READ: Tabu, Shraddha Kapoor sing Vishal Bhardwaj’s new tune
The actress wants to introduce the audience to her lighter side and says Irrfan has promised to make a comedy featuring them, if no one else does. “I’ve been offered too many dark, intense characters, perhaps because I can pull them off convincingly. I’m just doing my job as an actress without becoming the character I play. If directors feel I have certain skills that work for them, then surely I’ll do these films, provided they pay me a lot of money,” she asserts.
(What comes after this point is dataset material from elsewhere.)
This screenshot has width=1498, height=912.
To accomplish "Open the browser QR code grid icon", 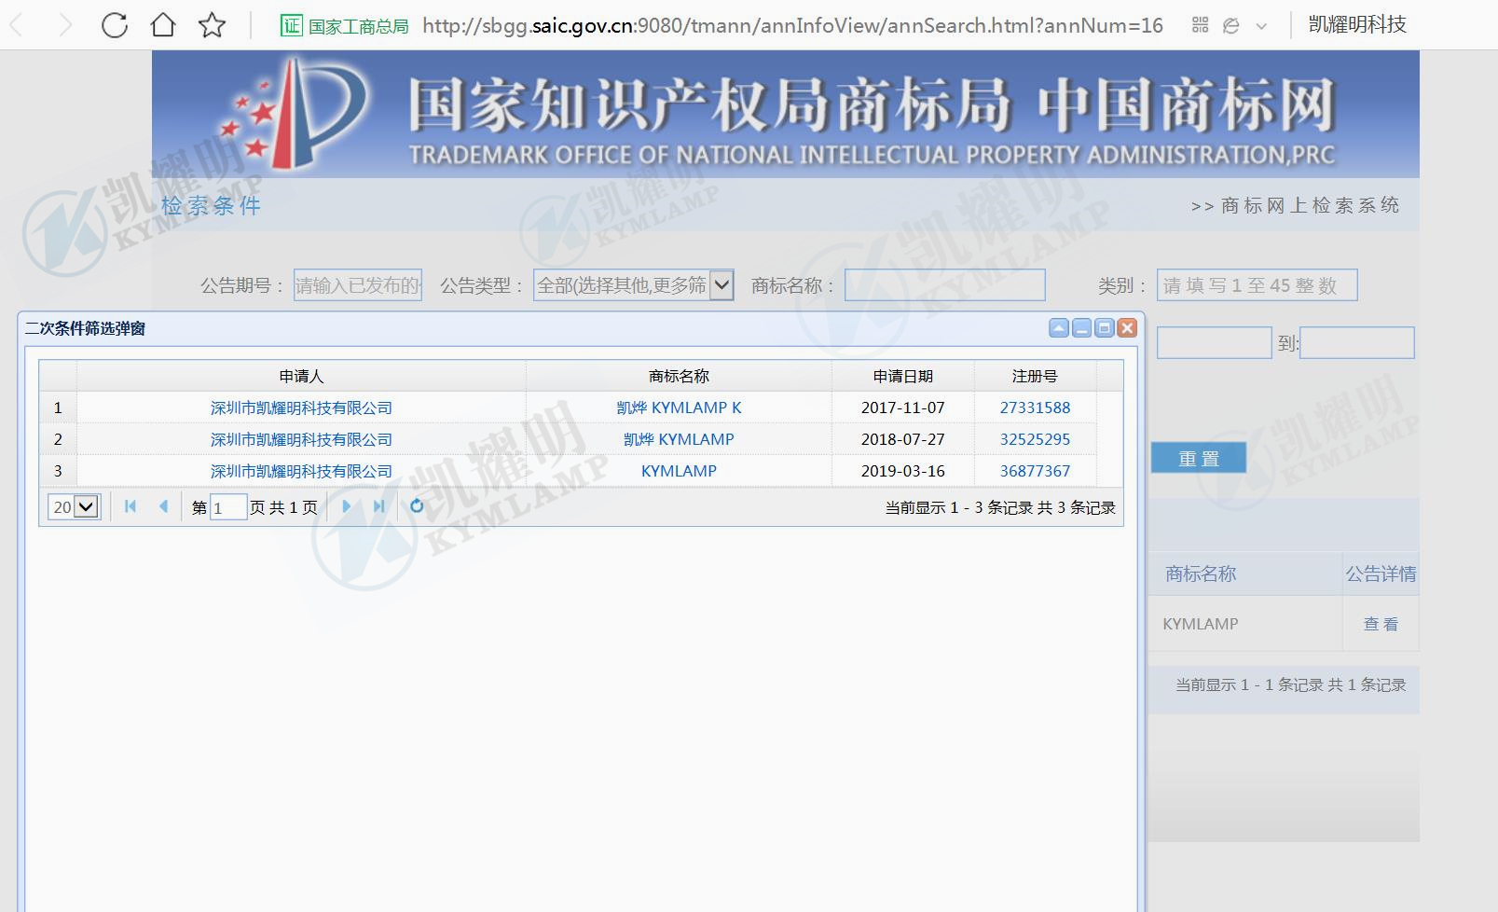I will coord(1200,25).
Of course, Vishal Bhardwaj didn’t have to woo her with a fat pay cheque to take on the role of Haider’s stepmother in his Hamlet. Though she’s surrounded by women who are voracious readers, she doesn’t enjoy reading and was clueless about Shakespearean literature.
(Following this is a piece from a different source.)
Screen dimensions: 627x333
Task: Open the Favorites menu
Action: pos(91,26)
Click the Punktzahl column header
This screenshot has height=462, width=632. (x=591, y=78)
“Vishal explained that the film was about Haider’s search for his father, his ambiguous relationship with his mother. The character had many layers. I hadn’t performed in this space in a while. So, it was a good exercise to express myself emotionally. But I wasn’t sure about playing Shahid’s mother. I wondered if I looked that old,” she recalls.
She accepted the film because it gave her a chance to reconnect with her Maqbool director and a part of her family which had relocated to Kashmir. But Vishal has set the first half in autumn and the second in winter which meant shooting in the Valley in November, December and January.
“It was brutally cold, my eyes and nose were watering and my teeth clattering,” she shivers even as she recalls the time. “There was a lot happening on screen to a huge canvas of complicated characters, Kashmir and its’90s politics added to the drama. Feelings changed in every frame, yet most of the time all I could think of is, ‘Did I say my lines right?” she recollects.
A decade ago, Tabu had played a desi Lady Macbeth to perfection in Maqbool. In Haider she will be seen as an Indianised Gertrude. This brings Vishal’s trilogy of tragedies to a close. The director is now planning a trilogy on Shakespearean comedies and Tabu hopes he will return to her with another story she’s heard a lot about but never read. “I too want some fun and laughter in reel life,” she asserts.